** Brief **
Determine how many lines below contain the word "computer", then write that number by itself.

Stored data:
------------------------------

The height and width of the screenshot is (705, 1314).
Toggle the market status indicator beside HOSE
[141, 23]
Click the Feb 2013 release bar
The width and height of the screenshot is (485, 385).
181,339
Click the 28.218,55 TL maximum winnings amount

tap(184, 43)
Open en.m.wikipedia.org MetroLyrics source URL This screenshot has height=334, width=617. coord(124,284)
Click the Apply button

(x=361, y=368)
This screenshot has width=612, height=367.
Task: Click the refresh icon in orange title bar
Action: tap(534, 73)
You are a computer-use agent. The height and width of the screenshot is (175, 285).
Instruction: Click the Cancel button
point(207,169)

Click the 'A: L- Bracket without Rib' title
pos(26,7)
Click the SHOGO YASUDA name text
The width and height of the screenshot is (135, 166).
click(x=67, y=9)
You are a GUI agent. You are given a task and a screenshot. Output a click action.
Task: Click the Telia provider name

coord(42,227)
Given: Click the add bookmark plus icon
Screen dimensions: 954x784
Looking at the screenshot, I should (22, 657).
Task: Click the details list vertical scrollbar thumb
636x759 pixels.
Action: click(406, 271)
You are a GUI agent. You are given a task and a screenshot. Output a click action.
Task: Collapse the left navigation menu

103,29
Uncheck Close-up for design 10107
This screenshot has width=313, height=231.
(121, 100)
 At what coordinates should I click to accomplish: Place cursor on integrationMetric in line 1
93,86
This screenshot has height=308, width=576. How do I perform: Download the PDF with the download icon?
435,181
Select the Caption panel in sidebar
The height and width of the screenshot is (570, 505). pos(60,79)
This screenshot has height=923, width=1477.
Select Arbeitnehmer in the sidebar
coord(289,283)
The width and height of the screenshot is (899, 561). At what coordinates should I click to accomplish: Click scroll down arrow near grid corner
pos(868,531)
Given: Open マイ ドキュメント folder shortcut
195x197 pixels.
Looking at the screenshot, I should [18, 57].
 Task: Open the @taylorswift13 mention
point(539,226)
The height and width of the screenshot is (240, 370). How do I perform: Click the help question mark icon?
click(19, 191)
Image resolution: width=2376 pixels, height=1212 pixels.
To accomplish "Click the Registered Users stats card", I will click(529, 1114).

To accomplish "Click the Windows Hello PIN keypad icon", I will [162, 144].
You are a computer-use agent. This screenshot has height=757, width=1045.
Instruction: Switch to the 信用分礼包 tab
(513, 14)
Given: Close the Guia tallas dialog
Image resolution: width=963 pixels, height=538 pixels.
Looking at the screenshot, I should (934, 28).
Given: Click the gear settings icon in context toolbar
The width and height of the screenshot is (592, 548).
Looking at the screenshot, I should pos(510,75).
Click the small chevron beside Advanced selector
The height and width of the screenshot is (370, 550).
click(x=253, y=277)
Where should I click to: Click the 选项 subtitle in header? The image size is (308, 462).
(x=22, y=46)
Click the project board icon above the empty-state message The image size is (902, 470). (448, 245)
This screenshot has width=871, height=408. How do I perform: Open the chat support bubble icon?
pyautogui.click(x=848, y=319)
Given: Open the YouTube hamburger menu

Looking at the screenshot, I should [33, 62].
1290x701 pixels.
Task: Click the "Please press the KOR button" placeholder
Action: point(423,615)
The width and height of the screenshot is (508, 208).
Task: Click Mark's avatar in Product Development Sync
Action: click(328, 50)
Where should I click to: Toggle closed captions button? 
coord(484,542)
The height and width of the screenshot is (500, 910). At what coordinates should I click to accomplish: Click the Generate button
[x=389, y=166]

------------------------------

** Solution for this exercise **
2